RIP Cameron Morrissey

Cameron Morrissey is dead. He killed himself earlier this week.

I met Cameron when we both started Year 6 together at Blue Mountains Grammar School back in 1992. Cameron and I were on our own table at the back of the room together in Mr Hewitt’s class and we spent the whole year in each others’ company.

My earliest memory of Cameron is sitting together on our table in the back row on the first day of Year 6. We were writing our names on our new exercise books and Cameron wrote “Cameron Roy”, then, realising his mistake, neatly crossed out the “Roy” and continued “Morrissey”. That confused me. What had happened there?

Eventually I was to find out that Morrissey had lost his biological father, surname “Royle”, and his mother had remarried a “Morrissey”. An absolutely heart-breaking thing to witness a small child do — making a mistake with his new identity — and the memory stayed with me forever, always colouring my regard of Cameron. To me he has always been a brave, tormented and beautiful soul, and when I think of him I will always remember that poor child who had to deal with the loss of his father.

In Year 6 Cameron and I spent heaps of time together. We both got the train, me from Glenbrook, Morrissey from Blaxland, and we spent an hour each way to school every day. Morrissey always used to play my Gameboy which I shared with him to play Mario — I think Morrissey considered that Gameboy essentially his own!

After Year 6 we went into high-school together and started to see less of each other. We were in different classes. Morrissey played volleyball while I played rugby. We didn’t see as much of each other but we had that kind of tempered and enduring friendship that happens when you’ve been childhood friends for so long.

So as it was I stayed in contact with Morrissey over the years, as we each went our separate ways, and he would always take my calls and talk with me about everything from what’s going on in his life through to the meaning of life.

I’ve always worried about Morrissey committing suicide. He had a troubled life. Things obviously weren’t working out particularly well for him. I stayed in touch with him as he moved to Canberra, and then later out West to find his fortune in the Australian mining industry, but apparently that didn’t really work out.

I think Morrissey deserved more out of life than he got, and I think it’s a poor indictment of our community that Cameron was lead to kill himself. I will miss him — and regret the loss of him — for the rest of my life. The world is a smaller and darker place without him. RIP my friend.

4 thoughts on “RIP Cameron Morrissey

  1. Thank you for writing this, and beautifully put.

    I knew Cam my whole life. Apparently we were in prams next to each other as babies. I remember running around playing in the grounds of BMGS when our parents were helping out organising fetes and fundraisers. Once, I locked myself in the canteen and Cameron sat outside the door and told me it was going to be okay because he would “go and get the firemans”. Something he repeated to me whenever I’d see him – “Missy, I’ll get the firemans”. It breaks my heart to think I’ll never hear it again.

    You have captured him so well. He moved around a lot but he was always there if you gave him a shout. That’s just how he was. And I always worried about him too… although, until recently, I’d always been able to get him to talk. We talked a lot about his father. Ultimately, I think Cameron carried the weight of the 8 year old, heartbroken little boy Cammy around with him. And perhaps it got too great, and he got too weary.

    Will miss him forever, and mourn what a loss it is for the world that he’s no longer in it. I regret all the things I couldn’t do.

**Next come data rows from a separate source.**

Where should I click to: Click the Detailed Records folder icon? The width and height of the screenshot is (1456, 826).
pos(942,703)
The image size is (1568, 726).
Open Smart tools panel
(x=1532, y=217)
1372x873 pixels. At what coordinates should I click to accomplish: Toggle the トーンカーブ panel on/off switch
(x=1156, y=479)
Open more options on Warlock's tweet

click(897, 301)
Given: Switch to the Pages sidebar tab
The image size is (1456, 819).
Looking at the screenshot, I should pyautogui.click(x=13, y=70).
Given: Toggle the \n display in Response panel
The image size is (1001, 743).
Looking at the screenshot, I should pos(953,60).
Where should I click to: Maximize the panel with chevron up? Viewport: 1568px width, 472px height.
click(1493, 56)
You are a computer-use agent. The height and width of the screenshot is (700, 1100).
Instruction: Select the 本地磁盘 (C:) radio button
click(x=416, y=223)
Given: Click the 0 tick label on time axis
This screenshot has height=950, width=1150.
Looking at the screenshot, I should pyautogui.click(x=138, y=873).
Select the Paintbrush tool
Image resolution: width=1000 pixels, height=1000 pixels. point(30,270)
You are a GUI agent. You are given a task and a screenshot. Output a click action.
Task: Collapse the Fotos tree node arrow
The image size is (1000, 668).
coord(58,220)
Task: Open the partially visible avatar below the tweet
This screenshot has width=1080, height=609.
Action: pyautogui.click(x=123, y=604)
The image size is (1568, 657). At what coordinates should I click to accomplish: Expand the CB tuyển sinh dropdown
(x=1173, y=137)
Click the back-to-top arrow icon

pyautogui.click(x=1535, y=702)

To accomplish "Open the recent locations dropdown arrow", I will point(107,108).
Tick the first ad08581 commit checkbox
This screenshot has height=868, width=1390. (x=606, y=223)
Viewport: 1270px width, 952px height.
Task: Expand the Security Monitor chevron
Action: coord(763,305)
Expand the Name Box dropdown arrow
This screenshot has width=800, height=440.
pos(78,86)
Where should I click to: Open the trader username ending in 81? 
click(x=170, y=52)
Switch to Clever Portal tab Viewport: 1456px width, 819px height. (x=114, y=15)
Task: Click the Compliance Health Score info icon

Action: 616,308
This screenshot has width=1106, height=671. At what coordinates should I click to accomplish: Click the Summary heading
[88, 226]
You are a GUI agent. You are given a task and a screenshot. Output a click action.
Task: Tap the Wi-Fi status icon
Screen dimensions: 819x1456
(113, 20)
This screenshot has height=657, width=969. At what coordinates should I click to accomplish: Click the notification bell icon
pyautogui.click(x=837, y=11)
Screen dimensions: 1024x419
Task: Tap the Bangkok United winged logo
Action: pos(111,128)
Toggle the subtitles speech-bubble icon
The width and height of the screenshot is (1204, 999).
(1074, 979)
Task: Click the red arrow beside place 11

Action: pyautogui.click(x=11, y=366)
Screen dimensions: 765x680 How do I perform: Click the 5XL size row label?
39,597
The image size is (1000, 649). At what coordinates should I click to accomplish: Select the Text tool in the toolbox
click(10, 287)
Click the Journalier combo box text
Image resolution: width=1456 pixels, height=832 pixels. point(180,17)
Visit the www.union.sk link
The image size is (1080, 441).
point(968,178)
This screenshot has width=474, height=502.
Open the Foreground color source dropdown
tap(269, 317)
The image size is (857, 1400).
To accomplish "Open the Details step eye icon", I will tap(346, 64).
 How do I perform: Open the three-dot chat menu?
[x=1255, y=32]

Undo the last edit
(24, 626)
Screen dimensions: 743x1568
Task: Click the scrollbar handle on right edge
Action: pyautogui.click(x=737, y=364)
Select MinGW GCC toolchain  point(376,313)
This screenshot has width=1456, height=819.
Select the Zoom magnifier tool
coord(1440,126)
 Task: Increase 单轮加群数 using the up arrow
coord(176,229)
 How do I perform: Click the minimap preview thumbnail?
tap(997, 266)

    Thank you for writing this.

  2. This afternoon I gathered my 4 children up and together as a family went through our draws, collecting some clothes to take to Springwood for people now without homes. At 6pm I checked my facebook page to find out where to drop the items. To my delight I noticed an invite from David Bell, within seconds my gut turned. I messaged an old friend for confirmation, I could not believe what I was reading…. I felt nothing. About 20 minutes later my oldest and best friend Jessica called for confirmation….. We cried. Its funny what your brain remembers. Year 6 at BMGS in Mr Hewitts class I am sure all the girls at some point thought he was “the bomb”…… I remember school camp at Bungawarra he was wearing his new Redskins NFL cap…. he let me wear it for an afternoon, I had the biggest crush on him and my dad who also attended the camp knew it….. I remember at the end of the day my dad approached me and said “I think tomorrow you should wear the hat mum packed for you sweetheart”.

    I think my fondest memory of Cameron is a time in year 8, a period of time we both had a girlfriend/boyfriend and would spend our lunch hours on the hill overlooking the oval, then in the afternoon we would walk home from the train station together talking about what “moves” we would make the next day….. I always chickened out but he was always pretty brave!!! ;)

    I started thinking tonight we must be getting old, to be farewelling our school friends is surely a sign?? But the nature of this death is not a sign of time past. I hope Cameron is finally at peace and enjoying the view xx

    Much love to everyone thinking of all the awesome times spent with a truly beautiful soul.